Some of the challenges and complications of surgery in obese patients are: longer operations, longer hospital stays, higher rates of infections, higher operation failure rates, more hospital readmissions, more invasive surgery and higher risks of adverse events during surgery like injury to other organs because surgeons have trouble visualizing the surgical field due to “obscured anatomical landmarks.” Obese patients also have higher risks of blood clots, cardiac arrest and death after surgery.
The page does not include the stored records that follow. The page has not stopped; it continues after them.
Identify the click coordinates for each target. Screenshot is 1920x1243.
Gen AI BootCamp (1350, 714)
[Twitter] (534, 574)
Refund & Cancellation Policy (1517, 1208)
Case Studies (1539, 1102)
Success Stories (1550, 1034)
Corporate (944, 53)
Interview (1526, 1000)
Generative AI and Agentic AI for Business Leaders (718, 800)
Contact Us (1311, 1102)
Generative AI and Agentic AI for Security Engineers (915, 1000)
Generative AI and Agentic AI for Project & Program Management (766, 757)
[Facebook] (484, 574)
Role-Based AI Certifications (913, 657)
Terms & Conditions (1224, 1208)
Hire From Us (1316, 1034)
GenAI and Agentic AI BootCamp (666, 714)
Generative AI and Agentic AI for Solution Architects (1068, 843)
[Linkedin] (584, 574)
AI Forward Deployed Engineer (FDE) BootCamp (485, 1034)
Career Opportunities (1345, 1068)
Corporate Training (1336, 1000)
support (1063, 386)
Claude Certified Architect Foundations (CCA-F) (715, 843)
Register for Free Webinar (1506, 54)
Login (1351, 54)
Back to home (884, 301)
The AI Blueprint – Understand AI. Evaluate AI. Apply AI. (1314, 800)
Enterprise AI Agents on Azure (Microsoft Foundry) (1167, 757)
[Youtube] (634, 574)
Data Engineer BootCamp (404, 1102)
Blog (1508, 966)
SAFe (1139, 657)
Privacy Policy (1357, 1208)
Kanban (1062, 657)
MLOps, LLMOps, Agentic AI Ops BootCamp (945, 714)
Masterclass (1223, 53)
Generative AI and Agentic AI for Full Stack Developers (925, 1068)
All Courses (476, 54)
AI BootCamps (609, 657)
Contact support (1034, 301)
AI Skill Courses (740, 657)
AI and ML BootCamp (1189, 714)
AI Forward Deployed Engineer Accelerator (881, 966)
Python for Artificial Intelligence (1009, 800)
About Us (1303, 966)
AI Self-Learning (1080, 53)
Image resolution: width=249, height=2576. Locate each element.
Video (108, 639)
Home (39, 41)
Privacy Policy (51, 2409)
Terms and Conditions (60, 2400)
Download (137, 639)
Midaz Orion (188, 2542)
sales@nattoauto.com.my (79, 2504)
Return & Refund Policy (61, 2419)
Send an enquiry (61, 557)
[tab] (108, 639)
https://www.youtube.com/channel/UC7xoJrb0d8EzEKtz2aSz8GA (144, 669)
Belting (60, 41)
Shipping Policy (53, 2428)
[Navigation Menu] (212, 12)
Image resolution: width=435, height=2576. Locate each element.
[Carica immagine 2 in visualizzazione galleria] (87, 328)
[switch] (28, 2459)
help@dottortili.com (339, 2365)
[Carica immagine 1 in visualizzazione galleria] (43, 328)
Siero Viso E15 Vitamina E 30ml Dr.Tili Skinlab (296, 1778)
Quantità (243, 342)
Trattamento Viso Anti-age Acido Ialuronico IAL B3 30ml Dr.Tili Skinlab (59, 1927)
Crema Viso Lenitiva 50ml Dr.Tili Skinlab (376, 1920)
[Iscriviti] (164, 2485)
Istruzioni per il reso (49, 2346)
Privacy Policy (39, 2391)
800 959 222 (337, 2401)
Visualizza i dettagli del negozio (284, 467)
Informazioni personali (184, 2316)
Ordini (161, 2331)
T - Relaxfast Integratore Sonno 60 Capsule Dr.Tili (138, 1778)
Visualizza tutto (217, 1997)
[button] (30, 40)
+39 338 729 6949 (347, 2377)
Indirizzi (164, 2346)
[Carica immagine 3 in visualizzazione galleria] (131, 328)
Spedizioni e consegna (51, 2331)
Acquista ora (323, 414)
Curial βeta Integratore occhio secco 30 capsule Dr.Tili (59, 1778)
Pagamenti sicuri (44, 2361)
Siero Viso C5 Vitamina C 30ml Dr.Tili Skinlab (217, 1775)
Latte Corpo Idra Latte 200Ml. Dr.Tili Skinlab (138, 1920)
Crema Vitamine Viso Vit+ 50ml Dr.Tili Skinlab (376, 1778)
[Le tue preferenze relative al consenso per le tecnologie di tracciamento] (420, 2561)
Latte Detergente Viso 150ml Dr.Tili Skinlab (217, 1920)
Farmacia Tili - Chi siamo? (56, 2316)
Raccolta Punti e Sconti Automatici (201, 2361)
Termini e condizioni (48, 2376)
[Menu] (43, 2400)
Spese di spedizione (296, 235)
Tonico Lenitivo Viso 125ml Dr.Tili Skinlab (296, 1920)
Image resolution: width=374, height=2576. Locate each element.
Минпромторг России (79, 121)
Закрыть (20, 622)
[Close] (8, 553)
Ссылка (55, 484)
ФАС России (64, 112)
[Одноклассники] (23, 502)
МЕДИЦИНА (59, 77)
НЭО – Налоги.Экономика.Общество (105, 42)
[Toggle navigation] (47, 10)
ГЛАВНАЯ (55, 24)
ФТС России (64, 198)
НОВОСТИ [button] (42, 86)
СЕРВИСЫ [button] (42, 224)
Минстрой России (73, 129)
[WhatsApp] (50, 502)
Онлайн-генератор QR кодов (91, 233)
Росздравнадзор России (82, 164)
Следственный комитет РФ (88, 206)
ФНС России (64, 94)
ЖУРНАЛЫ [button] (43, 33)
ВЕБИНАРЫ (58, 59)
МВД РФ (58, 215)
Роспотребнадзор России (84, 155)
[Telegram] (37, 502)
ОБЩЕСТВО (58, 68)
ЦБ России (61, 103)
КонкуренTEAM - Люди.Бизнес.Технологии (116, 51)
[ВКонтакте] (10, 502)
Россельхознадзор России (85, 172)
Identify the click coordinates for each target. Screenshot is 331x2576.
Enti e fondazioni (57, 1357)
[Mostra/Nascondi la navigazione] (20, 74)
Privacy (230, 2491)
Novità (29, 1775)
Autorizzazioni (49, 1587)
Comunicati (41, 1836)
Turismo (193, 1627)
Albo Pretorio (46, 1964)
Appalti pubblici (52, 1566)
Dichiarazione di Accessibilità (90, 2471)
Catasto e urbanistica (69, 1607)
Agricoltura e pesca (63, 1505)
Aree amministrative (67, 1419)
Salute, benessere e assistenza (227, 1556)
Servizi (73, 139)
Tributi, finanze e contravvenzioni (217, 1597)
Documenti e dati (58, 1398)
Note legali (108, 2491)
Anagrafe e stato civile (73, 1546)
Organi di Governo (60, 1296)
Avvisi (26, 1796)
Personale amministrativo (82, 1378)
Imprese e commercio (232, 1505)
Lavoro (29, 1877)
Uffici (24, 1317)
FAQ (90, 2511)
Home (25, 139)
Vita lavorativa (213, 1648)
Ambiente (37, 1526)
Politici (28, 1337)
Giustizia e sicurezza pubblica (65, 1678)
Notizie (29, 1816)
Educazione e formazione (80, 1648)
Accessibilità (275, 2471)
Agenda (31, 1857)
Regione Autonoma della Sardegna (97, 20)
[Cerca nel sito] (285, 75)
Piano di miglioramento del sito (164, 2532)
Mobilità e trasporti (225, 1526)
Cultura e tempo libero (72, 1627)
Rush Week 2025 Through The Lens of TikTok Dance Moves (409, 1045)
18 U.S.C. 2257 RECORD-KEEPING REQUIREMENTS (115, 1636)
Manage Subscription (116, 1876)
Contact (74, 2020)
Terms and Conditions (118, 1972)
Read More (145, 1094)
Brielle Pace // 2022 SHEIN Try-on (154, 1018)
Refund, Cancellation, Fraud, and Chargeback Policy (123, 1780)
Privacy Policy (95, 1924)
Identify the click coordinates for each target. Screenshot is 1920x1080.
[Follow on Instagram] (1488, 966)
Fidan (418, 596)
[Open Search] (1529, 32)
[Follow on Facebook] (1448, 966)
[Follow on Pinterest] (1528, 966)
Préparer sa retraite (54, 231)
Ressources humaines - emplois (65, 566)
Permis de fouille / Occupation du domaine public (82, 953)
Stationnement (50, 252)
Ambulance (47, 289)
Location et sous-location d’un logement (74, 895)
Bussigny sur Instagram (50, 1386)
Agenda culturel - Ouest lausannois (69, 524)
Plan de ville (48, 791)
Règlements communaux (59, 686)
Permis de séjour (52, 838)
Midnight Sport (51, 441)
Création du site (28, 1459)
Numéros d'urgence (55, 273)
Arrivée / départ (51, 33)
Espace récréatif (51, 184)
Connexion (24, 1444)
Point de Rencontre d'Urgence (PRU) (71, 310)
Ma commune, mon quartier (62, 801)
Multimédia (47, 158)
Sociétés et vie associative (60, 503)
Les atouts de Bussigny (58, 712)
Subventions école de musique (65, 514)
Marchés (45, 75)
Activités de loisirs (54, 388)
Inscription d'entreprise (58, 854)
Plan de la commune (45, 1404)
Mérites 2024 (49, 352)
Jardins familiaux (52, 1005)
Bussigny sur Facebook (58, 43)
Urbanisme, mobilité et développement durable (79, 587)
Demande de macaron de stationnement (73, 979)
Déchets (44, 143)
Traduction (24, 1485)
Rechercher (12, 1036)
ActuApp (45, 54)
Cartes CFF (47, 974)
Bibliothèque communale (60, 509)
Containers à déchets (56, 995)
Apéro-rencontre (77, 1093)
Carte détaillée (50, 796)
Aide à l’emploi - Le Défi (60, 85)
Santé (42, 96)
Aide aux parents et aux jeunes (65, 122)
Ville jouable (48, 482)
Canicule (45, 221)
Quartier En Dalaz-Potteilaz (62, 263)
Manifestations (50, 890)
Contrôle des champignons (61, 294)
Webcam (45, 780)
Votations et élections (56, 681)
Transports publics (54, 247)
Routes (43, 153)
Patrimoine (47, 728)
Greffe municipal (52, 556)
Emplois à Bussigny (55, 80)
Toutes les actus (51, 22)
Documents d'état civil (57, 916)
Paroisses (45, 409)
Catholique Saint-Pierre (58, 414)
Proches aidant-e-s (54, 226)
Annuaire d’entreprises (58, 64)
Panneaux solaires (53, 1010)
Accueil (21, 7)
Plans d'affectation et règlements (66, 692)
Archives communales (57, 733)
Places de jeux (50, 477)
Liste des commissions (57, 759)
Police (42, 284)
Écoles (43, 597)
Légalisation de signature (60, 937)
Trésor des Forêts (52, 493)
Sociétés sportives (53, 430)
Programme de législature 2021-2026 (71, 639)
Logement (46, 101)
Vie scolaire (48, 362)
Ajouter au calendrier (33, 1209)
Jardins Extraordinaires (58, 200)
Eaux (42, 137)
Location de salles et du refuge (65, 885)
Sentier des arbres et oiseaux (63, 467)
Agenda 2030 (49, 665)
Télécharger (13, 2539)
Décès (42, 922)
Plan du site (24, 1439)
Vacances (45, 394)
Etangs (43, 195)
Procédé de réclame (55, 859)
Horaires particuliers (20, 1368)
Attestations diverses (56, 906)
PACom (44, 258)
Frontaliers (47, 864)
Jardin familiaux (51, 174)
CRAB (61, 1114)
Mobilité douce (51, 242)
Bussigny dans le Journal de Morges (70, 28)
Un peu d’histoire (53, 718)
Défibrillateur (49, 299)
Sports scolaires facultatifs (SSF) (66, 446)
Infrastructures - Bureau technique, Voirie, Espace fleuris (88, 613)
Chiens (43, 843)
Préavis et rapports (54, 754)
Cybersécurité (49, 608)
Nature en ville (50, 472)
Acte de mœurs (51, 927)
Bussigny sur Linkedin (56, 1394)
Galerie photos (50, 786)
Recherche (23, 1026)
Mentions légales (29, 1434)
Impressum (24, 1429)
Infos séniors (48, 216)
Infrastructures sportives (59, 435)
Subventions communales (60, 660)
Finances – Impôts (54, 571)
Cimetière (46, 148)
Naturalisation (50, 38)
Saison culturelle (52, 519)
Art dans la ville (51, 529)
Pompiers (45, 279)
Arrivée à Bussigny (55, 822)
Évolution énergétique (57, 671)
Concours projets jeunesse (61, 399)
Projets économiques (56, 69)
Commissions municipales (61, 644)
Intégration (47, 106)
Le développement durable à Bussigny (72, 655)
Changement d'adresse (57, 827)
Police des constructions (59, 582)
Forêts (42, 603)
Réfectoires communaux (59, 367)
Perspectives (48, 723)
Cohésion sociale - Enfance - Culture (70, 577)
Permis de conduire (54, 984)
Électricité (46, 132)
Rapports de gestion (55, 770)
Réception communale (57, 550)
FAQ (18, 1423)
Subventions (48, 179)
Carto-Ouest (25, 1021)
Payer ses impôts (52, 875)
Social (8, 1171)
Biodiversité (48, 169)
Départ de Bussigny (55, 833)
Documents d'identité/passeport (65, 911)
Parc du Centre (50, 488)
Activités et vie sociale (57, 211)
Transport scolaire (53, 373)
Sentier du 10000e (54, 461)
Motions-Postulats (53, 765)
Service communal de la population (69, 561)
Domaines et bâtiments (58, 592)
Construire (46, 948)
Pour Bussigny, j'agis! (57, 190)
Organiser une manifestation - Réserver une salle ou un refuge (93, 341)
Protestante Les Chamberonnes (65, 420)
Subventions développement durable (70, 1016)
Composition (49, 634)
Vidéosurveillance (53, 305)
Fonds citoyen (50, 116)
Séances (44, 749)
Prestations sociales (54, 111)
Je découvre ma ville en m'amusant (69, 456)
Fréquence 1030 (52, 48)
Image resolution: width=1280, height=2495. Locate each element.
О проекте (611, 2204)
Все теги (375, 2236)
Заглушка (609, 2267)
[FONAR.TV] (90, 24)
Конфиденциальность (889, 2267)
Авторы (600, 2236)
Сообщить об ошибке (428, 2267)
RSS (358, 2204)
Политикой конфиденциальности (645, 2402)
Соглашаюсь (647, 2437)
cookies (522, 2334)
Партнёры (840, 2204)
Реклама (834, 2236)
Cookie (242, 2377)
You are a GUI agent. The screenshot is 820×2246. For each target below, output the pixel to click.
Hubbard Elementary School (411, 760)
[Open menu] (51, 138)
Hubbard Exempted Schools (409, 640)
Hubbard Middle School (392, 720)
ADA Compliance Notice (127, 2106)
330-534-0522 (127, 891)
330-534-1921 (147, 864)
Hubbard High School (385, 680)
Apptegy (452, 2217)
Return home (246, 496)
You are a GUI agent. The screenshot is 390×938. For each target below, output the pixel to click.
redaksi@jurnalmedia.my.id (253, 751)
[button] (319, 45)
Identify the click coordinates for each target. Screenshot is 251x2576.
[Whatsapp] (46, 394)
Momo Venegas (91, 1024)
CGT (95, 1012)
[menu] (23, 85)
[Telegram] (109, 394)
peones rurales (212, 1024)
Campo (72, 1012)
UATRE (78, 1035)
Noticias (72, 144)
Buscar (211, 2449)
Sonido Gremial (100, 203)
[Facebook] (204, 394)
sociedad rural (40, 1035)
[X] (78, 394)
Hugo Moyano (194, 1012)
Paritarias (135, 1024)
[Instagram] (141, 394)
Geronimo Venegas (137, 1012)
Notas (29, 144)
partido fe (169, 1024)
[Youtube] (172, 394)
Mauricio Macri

Three-quarters of survey respondents think the provincial government should have at least a few hospitals in the province established as centres of excellence for managing obese surgical patients. Having hospitals with higher volumes of such patients and surgeons with more experience operating on obese patients would likely mean fewer complications, he said. As well, surgeons should be paid higher fees for operating on obese patients since cases take so much longer, he said.
Kristy Anderson, spokeswoman for the ministry of health, said the health minister needs to review the article before commenting but “providing safe, high-quality care is paramount to the ministry, health authorities and care providers.”